**About this exercise**
Go to the line that contains "Task: Click sort" and extract it along with every line after it, exactly, through the end of the data below.

**Stored items**

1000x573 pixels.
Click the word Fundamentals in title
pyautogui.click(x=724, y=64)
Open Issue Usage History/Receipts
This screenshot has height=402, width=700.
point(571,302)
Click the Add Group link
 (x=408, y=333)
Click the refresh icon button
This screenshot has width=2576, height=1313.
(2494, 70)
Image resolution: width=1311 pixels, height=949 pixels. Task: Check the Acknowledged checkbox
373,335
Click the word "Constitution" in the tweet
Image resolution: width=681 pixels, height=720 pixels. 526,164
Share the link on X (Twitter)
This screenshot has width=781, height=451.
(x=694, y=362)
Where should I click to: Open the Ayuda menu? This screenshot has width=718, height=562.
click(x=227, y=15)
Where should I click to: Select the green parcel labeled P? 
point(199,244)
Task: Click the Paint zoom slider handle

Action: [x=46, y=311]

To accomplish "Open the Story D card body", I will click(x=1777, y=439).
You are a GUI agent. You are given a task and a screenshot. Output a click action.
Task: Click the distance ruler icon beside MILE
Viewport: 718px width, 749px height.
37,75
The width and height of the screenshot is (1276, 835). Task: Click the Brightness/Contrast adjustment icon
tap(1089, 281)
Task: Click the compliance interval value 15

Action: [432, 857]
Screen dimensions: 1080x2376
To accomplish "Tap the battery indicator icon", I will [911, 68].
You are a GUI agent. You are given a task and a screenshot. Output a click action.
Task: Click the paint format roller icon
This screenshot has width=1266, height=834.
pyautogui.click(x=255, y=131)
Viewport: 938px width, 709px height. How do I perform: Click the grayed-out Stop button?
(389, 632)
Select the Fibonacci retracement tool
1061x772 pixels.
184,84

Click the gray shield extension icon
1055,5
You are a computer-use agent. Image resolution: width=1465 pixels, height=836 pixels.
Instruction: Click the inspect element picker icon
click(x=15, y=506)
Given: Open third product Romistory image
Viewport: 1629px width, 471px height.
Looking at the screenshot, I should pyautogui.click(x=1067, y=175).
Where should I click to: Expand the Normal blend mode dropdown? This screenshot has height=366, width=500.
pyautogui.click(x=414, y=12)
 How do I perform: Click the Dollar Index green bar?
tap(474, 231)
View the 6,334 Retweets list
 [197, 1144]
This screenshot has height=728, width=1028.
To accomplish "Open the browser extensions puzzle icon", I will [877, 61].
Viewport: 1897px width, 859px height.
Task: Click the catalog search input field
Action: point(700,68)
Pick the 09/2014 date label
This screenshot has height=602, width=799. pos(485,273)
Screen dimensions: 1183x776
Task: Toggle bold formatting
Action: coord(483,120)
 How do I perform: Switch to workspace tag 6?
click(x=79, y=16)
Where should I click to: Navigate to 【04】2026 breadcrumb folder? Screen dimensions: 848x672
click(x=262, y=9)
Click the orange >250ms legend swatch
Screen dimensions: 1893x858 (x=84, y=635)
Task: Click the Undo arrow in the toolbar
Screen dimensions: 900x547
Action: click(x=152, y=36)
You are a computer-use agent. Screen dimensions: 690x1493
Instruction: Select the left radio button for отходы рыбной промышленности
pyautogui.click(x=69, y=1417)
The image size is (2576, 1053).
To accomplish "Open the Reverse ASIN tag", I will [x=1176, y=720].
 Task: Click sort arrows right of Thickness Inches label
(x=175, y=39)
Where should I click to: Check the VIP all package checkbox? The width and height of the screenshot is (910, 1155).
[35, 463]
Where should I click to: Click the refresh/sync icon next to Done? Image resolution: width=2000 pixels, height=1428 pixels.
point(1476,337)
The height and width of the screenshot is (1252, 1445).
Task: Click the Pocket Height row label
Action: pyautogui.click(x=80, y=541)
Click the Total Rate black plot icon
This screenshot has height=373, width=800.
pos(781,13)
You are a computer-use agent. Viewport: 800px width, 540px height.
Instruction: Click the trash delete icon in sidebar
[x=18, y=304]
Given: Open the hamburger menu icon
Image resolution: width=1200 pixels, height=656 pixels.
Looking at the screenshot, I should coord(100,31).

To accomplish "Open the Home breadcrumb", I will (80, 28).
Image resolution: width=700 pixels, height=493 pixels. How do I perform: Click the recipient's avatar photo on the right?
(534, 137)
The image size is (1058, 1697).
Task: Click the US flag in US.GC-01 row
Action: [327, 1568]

**Task answer**
 Task: Click sort arrows right of Thickness Inches label
(x=175, y=39)
Where should I click to: Check the VIP all package checkbox? The width and height of the screenshot is (910, 1155).
[35, 463]
Where should I click to: Click the refresh/sync icon next to Done? Image resolution: width=2000 pixels, height=1428 pixels.
point(1476,337)
The height and width of the screenshot is (1252, 1445).
Task: Click the Pocket Height row label
Action: pyautogui.click(x=80, y=541)
Click the Total Rate black plot icon
This screenshot has height=373, width=800.
pos(781,13)
You are a computer-use agent. Viewport: 800px width, 540px height.
Instruction: Click the trash delete icon in sidebar
[x=18, y=304]
Given: Open the hamburger menu icon
Image resolution: width=1200 pixels, height=656 pixels.
Looking at the screenshot, I should coord(100,31).

To accomplish "Open the Home breadcrumb", I will (80, 28).
Image resolution: width=700 pixels, height=493 pixels. How do I perform: Click the recipient's avatar photo on the right?
(534, 137)
The image size is (1058, 1697).
Task: Click the US flag in US.GC-01 row
Action: [327, 1568]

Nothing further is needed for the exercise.